▸ **Requirement**
Of all the lines below, return only those starting with the line holding "Más de 15 mil" and going on through the line holding "[اینستاگرام] (706, 1322)", exactly as written.

▸ **Provided data**
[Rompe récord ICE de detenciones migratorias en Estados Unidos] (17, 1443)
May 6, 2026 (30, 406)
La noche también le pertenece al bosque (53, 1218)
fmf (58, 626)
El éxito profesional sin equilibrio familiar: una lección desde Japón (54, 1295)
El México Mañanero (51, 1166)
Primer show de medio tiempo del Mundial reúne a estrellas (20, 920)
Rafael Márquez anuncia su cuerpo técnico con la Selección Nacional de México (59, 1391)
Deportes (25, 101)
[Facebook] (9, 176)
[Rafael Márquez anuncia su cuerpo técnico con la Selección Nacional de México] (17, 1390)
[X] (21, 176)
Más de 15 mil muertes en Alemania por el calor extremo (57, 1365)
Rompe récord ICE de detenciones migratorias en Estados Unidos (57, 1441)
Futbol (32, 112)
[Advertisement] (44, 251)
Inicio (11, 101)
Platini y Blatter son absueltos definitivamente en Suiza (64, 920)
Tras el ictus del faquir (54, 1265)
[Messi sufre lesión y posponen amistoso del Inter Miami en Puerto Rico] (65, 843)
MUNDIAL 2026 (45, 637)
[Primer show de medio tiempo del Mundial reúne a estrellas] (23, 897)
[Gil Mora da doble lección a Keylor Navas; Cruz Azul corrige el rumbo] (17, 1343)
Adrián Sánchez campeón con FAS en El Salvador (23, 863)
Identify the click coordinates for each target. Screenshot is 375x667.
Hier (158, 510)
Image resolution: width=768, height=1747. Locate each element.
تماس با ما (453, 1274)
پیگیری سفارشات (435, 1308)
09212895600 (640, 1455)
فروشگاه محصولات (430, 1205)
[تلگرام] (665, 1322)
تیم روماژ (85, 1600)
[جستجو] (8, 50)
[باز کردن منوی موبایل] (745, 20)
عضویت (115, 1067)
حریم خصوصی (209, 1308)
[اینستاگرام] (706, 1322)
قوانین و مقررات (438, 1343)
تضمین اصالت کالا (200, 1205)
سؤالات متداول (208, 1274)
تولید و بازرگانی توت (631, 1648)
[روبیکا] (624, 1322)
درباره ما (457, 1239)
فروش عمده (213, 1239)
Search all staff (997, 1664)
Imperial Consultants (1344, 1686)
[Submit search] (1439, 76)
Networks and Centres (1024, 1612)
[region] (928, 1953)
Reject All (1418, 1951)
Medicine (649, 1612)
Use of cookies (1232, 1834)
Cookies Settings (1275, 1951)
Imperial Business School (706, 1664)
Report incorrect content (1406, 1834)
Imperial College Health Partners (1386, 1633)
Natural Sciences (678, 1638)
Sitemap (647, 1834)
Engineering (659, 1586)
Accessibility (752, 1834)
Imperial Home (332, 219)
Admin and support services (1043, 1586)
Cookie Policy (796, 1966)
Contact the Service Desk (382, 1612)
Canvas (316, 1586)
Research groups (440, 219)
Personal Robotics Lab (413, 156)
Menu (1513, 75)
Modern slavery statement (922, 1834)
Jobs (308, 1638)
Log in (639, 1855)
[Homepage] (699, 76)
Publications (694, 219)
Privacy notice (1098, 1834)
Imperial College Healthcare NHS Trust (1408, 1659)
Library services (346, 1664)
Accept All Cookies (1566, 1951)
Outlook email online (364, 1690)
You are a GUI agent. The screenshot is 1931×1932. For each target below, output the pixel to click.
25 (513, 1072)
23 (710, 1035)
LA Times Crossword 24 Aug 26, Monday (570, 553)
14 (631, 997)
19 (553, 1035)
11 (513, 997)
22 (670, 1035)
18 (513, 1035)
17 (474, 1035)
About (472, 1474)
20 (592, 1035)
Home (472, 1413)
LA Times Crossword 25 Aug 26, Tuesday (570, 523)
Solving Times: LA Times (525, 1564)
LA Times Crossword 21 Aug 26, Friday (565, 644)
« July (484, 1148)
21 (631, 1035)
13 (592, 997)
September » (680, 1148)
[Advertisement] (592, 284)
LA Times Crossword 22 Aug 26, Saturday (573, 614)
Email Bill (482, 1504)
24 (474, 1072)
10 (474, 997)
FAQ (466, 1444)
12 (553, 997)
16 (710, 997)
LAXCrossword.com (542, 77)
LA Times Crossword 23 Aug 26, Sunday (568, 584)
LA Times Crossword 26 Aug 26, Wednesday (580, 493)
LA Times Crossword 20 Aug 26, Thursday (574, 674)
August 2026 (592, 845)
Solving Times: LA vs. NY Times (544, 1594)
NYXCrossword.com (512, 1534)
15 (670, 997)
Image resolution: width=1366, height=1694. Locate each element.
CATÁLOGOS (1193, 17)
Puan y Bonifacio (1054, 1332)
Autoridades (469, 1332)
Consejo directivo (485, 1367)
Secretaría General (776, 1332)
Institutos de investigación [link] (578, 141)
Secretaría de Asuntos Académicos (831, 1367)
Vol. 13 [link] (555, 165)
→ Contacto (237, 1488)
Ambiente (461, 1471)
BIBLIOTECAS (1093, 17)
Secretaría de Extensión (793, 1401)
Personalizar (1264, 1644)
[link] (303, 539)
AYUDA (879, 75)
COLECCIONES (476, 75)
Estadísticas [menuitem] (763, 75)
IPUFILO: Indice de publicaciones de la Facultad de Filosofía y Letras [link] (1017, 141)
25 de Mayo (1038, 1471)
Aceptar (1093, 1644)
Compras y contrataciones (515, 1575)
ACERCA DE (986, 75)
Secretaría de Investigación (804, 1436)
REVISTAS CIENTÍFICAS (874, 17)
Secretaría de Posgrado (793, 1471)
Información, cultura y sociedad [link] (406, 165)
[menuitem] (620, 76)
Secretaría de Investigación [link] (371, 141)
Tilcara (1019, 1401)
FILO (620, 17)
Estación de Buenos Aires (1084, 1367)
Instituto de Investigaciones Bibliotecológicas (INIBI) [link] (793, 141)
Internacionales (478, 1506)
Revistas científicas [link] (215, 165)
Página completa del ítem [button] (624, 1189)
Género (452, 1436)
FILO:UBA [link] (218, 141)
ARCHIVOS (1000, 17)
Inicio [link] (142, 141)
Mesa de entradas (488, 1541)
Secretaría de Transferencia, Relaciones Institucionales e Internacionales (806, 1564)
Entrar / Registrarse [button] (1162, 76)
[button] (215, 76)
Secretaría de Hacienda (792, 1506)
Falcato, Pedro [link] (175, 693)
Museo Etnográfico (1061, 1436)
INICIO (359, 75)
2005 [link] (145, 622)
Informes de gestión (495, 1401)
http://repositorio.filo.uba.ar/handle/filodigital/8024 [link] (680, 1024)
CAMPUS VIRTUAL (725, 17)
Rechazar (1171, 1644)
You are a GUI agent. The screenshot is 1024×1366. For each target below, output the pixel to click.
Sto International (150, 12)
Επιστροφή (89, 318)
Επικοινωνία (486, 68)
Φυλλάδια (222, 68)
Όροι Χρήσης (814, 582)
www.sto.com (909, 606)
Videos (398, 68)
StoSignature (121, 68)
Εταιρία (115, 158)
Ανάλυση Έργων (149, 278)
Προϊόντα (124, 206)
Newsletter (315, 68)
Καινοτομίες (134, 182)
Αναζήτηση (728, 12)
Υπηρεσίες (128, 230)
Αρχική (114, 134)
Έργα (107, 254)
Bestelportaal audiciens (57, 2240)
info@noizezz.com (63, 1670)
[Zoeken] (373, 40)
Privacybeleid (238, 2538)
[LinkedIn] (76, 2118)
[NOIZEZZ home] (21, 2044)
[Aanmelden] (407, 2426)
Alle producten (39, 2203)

▸ **Result of the task**
Más de 15 mil muertes en Alemania por el calor extremo (57, 1365)
Rompe récord ICE de detenciones migratorias en Estados Unidos (57, 1441)
Futbol (32, 112)
[Advertisement] (44, 251)
Inicio (11, 101)
Platini y Blatter son absueltos definitivamente en Suiza (64, 920)
Tras el ictus del faquir (54, 1265)
[Messi sufre lesión y posponen amistoso del Inter Miami en Puerto Rico] (65, 843)
MUNDIAL 2026 (45, 637)
[Primer show de medio tiempo del Mundial reúne a estrellas] (23, 897)
[Gil Mora da doble lección a Keylor Navas; Cruz Azul corrige el rumbo] (17, 1343)
Adrián Sánchez campeón con FAS en El Salvador (23, 863)
Identify the click coordinates for each target. Screenshot is 375x667.
Hier (158, 510)
Image resolution: width=768, height=1747. Locate each element.
تماس با ما (453, 1274)
پیگیری سفارشات (435, 1308)
09212895600 (640, 1455)
فروشگاه محصولات (430, 1205)
[تلگرام] (665, 1322)
تیم روماژ (85, 1600)
[جستجو] (8, 50)
[باز کردن منوی موبایل] (745, 20)
عضویت (115, 1067)
حریم خصوصی (209, 1308)
[اینستاگرام] (706, 1322)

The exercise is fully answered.